# What this task involves
There is one span to output from the data below: the lines starting at the line with "360x255 pixels. Task: Click" and ending at the line with "Task: Click the cart". Output it exactly, ends included, nothing more.

# Provided data
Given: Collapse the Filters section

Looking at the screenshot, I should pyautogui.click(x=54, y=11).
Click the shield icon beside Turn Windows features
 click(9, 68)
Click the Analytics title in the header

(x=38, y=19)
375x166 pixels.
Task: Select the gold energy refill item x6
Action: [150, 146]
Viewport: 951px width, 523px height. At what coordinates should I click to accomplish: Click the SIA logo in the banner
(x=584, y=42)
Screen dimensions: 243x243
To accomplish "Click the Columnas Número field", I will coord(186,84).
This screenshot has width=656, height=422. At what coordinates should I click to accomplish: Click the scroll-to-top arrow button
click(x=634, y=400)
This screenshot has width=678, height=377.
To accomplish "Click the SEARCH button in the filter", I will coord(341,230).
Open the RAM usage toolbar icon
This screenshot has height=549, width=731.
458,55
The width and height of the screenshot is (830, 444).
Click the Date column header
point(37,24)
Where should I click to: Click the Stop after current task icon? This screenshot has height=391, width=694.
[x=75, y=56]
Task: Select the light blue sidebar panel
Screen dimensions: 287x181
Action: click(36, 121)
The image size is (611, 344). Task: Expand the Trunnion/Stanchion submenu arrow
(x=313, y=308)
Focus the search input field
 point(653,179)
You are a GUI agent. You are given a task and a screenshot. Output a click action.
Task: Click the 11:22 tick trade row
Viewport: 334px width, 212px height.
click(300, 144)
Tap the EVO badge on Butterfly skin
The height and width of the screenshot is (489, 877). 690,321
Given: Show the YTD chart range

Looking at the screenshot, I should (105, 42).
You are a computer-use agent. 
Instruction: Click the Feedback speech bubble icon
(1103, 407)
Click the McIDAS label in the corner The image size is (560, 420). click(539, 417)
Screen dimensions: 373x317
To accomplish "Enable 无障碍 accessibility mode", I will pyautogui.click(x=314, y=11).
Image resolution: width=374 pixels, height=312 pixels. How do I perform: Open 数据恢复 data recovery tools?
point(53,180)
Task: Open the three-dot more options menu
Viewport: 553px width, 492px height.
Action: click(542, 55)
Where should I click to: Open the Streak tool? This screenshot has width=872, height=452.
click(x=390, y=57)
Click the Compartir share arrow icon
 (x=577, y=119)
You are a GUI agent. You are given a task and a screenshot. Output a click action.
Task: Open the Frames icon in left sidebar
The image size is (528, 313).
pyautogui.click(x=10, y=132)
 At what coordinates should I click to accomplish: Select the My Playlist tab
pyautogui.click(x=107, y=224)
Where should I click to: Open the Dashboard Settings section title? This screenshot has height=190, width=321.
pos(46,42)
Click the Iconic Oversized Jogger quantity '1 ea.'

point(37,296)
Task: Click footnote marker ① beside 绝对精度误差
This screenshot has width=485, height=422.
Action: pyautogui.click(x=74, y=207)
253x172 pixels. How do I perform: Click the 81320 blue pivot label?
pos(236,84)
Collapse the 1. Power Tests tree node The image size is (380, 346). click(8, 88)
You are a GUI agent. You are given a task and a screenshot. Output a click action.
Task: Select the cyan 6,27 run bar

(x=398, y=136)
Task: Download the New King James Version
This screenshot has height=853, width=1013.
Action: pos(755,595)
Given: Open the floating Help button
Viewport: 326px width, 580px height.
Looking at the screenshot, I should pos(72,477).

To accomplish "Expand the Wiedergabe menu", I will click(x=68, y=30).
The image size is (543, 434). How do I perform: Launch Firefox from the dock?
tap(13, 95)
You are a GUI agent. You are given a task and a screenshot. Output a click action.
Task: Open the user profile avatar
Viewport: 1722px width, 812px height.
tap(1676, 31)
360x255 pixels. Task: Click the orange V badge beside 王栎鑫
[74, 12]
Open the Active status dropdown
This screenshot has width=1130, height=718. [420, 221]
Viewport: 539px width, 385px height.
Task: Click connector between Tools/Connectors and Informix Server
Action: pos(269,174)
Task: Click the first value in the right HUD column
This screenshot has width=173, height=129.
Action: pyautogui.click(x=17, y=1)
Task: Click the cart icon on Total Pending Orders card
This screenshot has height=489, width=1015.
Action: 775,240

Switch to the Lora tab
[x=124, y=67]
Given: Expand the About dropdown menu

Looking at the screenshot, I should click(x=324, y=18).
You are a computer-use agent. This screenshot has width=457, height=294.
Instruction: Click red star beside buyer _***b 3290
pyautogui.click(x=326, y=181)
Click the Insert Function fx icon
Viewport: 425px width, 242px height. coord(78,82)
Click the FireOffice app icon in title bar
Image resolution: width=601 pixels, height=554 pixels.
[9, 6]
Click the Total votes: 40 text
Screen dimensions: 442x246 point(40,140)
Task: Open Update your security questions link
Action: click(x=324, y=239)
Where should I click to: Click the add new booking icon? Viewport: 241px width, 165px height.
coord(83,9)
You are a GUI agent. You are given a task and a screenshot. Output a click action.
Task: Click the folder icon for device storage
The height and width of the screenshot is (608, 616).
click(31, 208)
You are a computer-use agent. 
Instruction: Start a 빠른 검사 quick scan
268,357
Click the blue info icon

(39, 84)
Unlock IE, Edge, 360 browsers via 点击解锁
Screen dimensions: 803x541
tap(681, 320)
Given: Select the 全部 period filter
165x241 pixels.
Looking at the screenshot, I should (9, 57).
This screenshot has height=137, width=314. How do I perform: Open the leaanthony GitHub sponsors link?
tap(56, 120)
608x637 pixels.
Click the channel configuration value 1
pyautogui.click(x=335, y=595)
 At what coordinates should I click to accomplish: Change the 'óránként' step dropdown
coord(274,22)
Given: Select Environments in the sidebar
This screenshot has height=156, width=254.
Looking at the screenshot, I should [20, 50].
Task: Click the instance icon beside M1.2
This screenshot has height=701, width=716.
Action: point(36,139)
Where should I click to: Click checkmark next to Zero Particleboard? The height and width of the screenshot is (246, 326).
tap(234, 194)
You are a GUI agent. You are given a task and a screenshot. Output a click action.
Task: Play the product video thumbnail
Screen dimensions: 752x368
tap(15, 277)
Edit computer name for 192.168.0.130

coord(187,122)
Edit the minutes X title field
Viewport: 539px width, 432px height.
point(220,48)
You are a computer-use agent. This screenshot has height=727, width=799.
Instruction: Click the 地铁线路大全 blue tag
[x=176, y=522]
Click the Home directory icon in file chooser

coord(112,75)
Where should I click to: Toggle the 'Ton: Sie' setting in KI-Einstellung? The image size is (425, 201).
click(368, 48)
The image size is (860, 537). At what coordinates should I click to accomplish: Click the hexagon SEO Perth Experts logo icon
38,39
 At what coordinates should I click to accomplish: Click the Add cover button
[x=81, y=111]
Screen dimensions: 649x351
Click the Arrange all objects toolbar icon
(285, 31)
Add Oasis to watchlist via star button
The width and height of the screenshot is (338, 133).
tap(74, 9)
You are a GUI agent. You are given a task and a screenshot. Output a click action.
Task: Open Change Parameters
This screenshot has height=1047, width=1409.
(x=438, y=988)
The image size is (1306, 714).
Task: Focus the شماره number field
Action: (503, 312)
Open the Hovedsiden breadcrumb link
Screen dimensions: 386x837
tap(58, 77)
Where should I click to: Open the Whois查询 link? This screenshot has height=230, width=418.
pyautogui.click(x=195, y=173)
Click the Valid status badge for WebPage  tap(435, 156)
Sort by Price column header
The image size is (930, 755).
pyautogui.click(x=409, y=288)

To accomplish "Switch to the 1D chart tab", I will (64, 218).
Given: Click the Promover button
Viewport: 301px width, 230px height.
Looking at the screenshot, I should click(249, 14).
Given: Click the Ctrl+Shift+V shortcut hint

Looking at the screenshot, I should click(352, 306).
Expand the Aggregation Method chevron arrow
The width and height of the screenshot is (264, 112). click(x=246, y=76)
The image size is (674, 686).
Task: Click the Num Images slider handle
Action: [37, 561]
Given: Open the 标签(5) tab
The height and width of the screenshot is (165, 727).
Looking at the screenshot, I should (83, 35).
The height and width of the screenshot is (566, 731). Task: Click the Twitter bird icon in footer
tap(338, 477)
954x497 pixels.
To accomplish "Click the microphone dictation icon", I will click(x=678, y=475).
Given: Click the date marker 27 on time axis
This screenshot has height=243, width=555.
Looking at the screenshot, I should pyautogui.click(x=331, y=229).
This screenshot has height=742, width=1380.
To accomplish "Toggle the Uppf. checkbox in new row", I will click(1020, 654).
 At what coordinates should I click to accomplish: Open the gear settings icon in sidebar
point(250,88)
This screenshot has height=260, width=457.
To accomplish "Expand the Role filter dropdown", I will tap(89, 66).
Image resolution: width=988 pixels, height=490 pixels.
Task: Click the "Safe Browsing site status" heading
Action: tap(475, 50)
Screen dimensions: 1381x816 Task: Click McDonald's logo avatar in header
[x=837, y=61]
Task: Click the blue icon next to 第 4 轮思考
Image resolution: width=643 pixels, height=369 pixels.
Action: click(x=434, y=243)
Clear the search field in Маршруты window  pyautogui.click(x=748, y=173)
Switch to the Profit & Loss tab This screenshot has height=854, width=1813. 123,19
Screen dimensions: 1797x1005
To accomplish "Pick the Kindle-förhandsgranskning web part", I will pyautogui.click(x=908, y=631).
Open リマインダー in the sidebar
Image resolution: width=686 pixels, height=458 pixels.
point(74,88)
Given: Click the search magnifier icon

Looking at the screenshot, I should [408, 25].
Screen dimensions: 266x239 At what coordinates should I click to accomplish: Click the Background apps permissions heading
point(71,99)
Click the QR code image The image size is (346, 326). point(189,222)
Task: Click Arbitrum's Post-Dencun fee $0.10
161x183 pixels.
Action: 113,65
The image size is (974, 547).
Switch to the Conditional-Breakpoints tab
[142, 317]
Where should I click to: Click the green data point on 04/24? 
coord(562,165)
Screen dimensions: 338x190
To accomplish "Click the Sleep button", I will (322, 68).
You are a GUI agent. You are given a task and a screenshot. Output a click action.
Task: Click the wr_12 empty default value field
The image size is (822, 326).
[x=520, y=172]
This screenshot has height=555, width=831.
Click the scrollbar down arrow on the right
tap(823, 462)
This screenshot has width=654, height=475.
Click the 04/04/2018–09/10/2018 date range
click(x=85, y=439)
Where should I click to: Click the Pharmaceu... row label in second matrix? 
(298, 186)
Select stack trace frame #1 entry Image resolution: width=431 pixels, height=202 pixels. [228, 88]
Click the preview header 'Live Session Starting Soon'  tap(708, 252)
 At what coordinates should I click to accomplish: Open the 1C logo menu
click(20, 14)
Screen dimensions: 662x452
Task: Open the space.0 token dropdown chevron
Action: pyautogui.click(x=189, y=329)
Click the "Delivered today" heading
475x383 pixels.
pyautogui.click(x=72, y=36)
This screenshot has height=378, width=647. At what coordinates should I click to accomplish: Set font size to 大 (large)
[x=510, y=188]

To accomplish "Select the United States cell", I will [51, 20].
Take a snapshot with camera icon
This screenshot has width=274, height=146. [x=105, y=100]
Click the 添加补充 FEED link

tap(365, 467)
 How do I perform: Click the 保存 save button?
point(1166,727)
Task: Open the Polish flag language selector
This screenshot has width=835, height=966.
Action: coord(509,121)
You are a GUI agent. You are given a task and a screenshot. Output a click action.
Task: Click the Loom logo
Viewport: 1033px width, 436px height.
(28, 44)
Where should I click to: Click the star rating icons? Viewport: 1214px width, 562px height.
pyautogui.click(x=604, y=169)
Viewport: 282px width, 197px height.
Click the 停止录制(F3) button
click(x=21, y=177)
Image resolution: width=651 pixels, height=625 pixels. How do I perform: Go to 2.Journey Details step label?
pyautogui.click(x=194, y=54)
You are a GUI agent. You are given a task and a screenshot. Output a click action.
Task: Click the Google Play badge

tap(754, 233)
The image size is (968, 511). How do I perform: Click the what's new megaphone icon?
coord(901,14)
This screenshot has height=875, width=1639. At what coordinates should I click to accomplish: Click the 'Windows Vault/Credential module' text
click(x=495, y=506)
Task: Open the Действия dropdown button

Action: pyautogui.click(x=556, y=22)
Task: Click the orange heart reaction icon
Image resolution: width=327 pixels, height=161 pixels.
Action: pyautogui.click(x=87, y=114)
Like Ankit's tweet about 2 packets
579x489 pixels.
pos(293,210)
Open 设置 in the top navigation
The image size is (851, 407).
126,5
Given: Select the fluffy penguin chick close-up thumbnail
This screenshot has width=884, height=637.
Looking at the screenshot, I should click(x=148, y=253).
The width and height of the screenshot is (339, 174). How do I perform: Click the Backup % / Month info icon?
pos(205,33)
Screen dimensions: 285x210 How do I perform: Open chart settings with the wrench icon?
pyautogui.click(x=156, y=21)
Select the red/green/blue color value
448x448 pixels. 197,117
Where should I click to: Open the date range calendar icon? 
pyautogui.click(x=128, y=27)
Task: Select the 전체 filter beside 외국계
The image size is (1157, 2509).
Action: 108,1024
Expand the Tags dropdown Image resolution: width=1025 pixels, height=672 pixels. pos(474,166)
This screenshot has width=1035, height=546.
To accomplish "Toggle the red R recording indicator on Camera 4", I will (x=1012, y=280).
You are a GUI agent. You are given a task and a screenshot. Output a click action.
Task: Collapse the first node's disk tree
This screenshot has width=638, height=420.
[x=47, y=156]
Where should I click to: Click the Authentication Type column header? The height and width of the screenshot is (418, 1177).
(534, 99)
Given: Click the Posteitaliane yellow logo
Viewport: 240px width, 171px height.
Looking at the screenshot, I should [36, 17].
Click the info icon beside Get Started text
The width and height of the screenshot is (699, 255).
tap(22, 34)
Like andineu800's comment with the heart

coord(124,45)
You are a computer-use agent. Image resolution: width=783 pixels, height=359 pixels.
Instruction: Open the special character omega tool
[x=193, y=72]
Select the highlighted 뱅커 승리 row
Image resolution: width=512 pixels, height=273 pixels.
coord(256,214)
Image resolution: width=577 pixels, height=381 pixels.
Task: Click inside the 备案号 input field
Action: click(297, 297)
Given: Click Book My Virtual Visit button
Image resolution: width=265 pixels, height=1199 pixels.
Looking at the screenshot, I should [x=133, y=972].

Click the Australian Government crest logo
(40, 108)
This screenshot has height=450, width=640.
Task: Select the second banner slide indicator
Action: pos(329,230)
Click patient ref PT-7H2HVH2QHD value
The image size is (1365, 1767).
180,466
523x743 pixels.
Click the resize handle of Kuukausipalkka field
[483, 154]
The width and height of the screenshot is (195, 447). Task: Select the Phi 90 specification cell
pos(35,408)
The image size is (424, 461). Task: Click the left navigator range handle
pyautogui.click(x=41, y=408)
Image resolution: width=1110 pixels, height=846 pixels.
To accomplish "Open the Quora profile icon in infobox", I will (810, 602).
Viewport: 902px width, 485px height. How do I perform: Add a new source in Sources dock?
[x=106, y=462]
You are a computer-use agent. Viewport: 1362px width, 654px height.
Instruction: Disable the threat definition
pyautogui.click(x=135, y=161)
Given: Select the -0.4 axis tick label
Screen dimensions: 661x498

# Reply
360x255 pixels. Task: Click the orange V badge beside 王栎鑫
[74, 12]
Open the Active status dropdown
This screenshot has width=1130, height=718. [420, 221]
Viewport: 539px width, 385px height.
Task: Click connector between Tools/Connectors and Informix Server
Action: pos(269,174)
Task: Click the first value in the right HUD column
This screenshot has width=173, height=129.
Action: pyautogui.click(x=17, y=1)
Task: Click the cart icon on Total Pending Orders card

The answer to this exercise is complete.